Negociações políticas no Congresso resultaram no adiamento do depoimento de Daniel Vorcaro, dono do Banco Master, no âmbito da CPI mista do INSS. O comparecimento do executivo ficou condicionado a um acordo que prevê a não judicialização do caso no Supremo Tribunal Federal e a limitação de suas respostas ao foco central da comissão: os descontos irregulares em aposentadorias e pensões de beneficiários do INSS. O depoimento, inicialmente previsto para esta semana, foi remarcado para o dia 26.
Pelo entendimento construído entre parlamentares, Vorcaro poderá exercer o direito ao silêncio em questionamentos que extrapolem o objeto da CPI, como temas relacionados à venda do Banco Master ao Banco de Brasília, contratos empresariais paralelos ou negócios familiares. O presidente da comissão, senador Carlos Viana (Podemos-MG), afirmou que respeitará as garantias legais do depoente, embora outros integrantes do colegiado possam adotar postura distinta durante a oitiva.
O deslocamento do executivo a Brasília foi autorizado pelo ministro Dias Toffoli, relator do caso no STF, mesmo com a manutenção de medidas cautelares impostas ao banqueiro, como o uso de tornozeleira eletrônica e restrições de circulação. Até a nova data do depoimento, a CPI pretende aprofundar a análise de documentos e relatórios sobre irregularidades em operações de crédito consignado, principal linha de investigação da comissão.

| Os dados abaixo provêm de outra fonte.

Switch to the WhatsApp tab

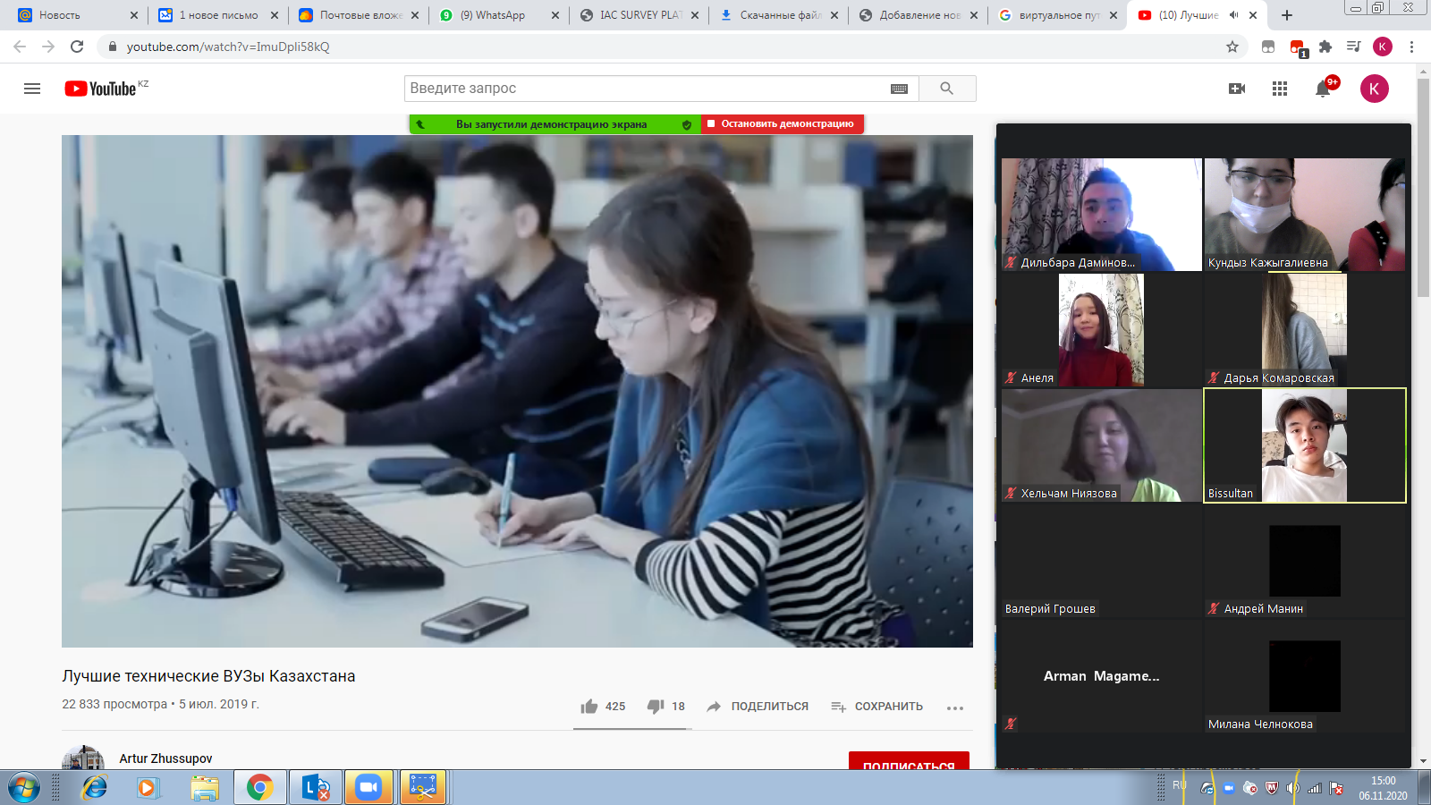(x=492, y=15)
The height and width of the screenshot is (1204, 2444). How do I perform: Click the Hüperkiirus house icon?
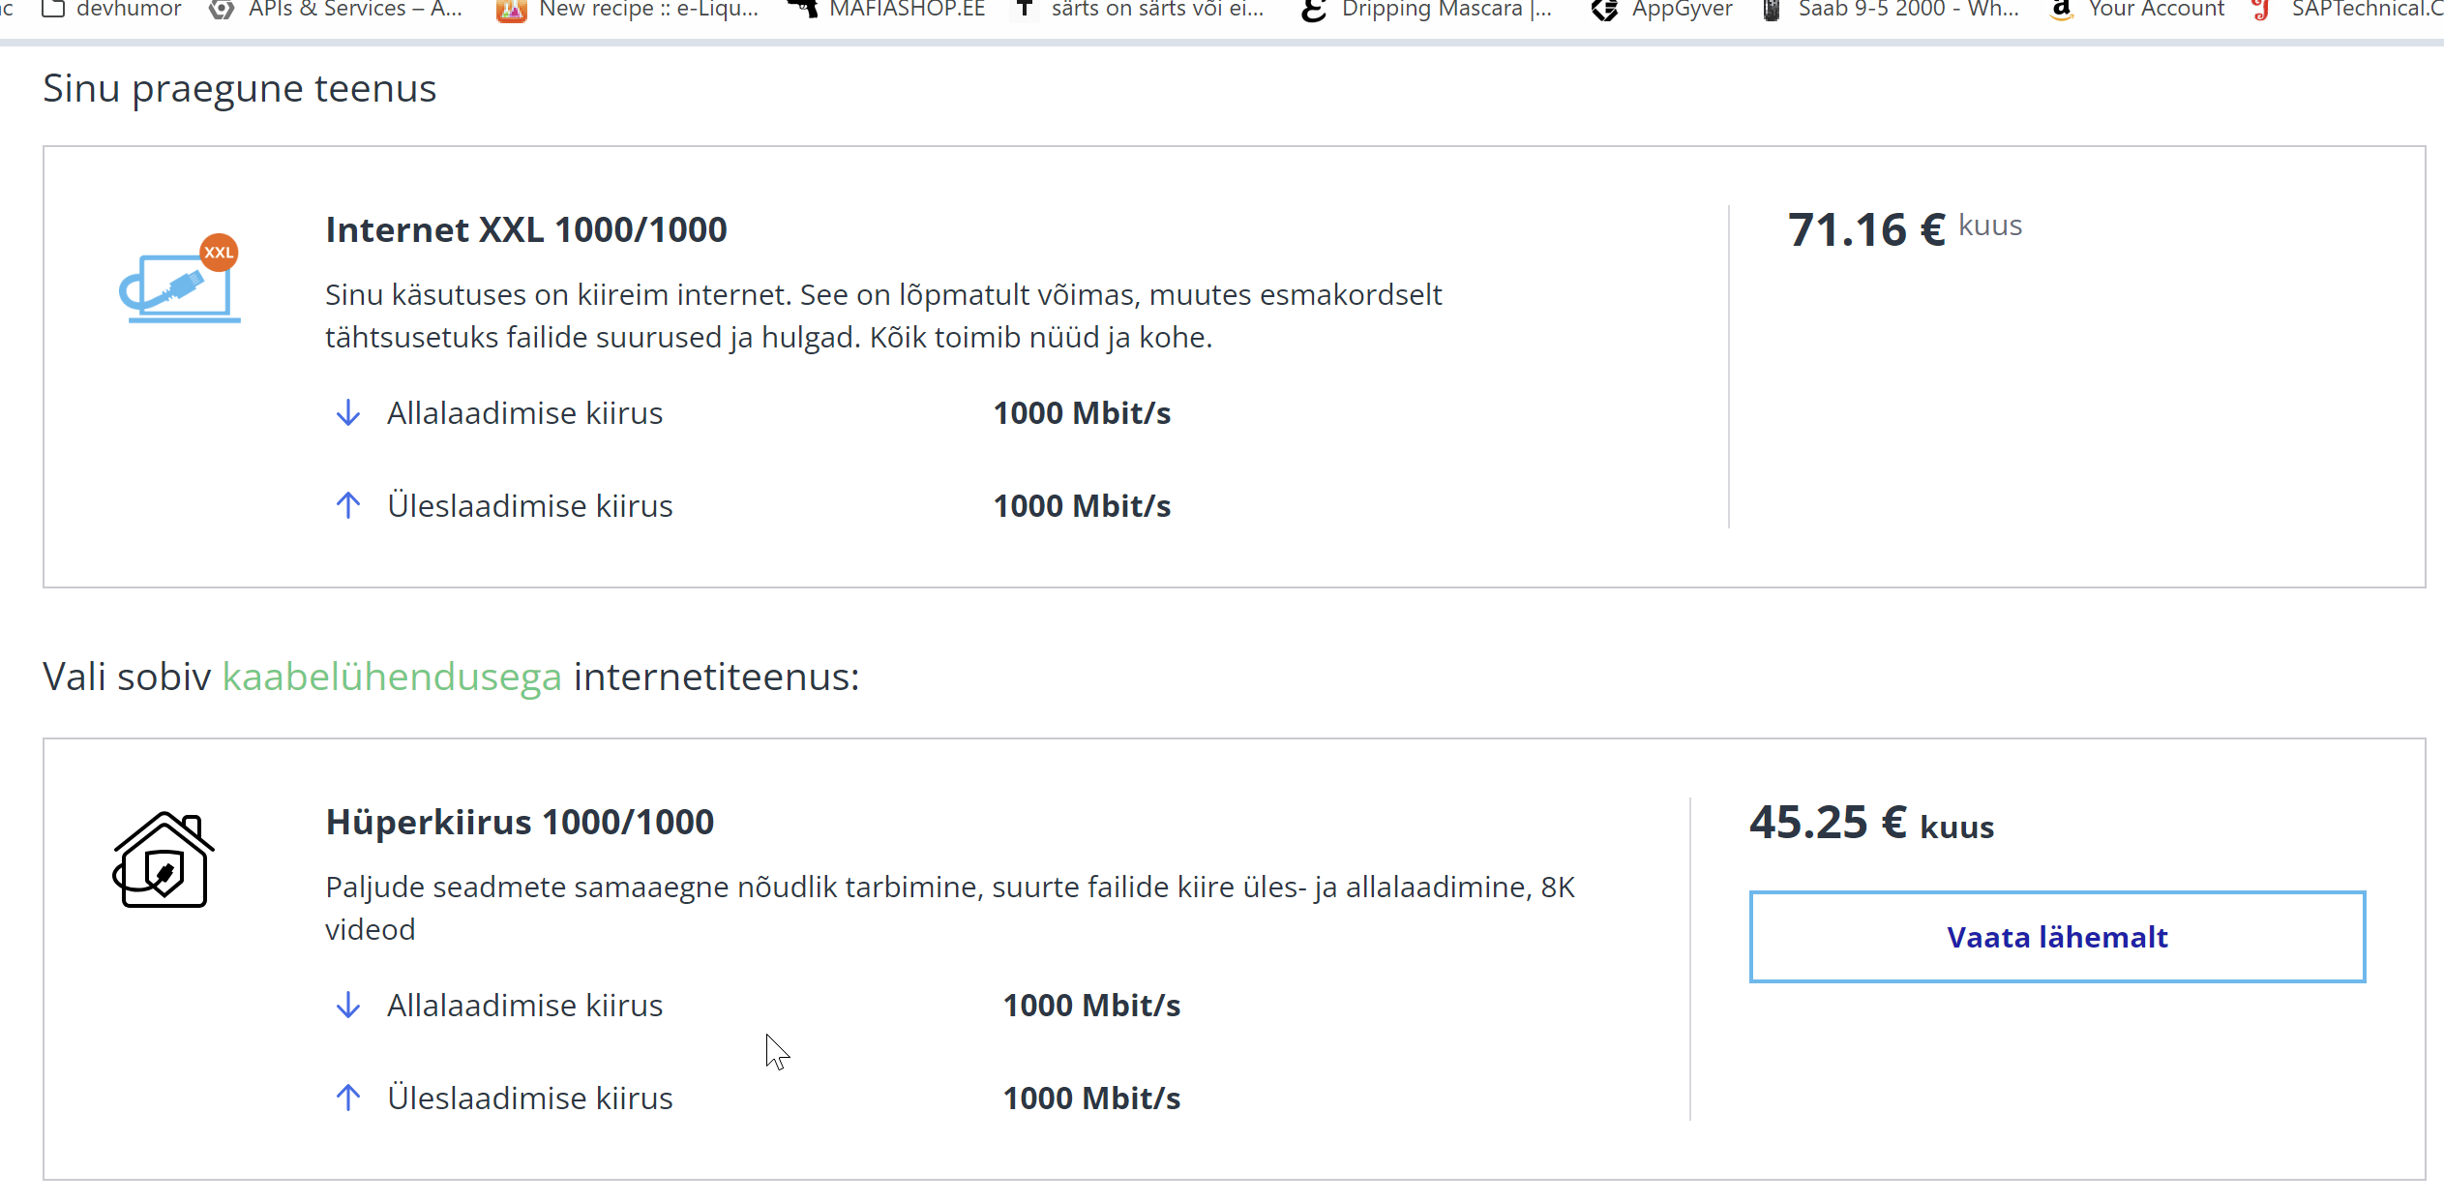pyautogui.click(x=163, y=859)
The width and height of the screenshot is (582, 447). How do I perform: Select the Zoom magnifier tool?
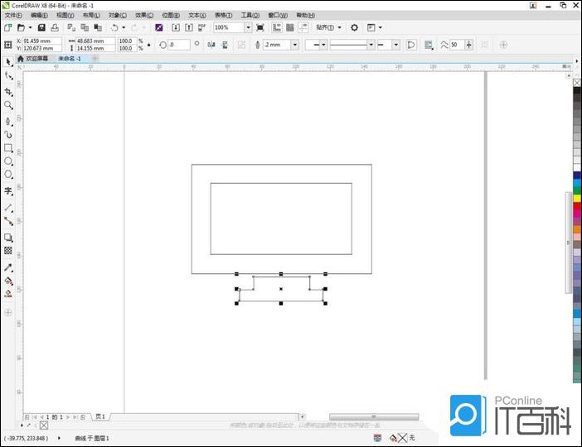pos(8,105)
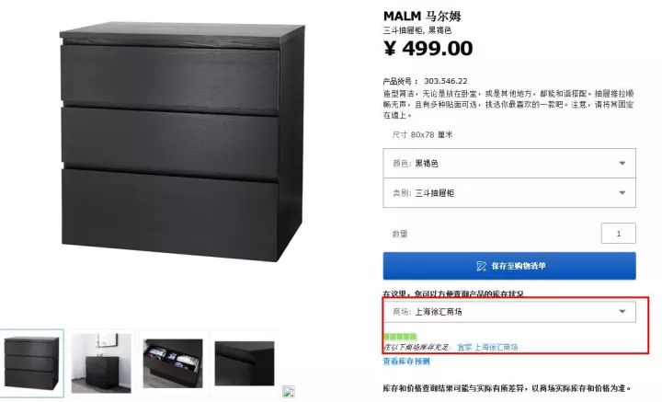Viewport: 662px width, 402px height.
Task: Click the MALM 马尔姆 product title
Action: (x=422, y=16)
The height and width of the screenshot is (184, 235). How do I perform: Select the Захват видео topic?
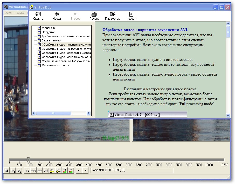coord(51,40)
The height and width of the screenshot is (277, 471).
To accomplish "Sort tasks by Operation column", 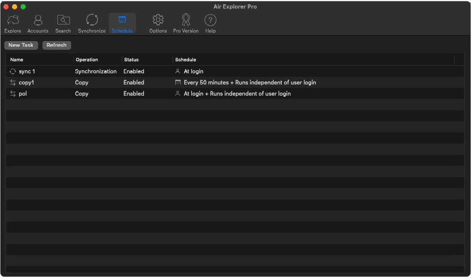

Nos bastidores, a CPI também é alvo de disputa política quanto à prorrogação de seu prazo de funcionamento. Enquanto a oposição defende a ampliação dos trabalhos por mais dois meses, o presidente do Congresso, Davi Alcolumbre (União Brasil-AP), resiste à medida e detém a palavra final sobre o tema. Caso Vorcaro não compareça à nova convocação, a presidência da comissão já sinalizou que poderá solicitar condução coercitiva para assegurar o depoimento.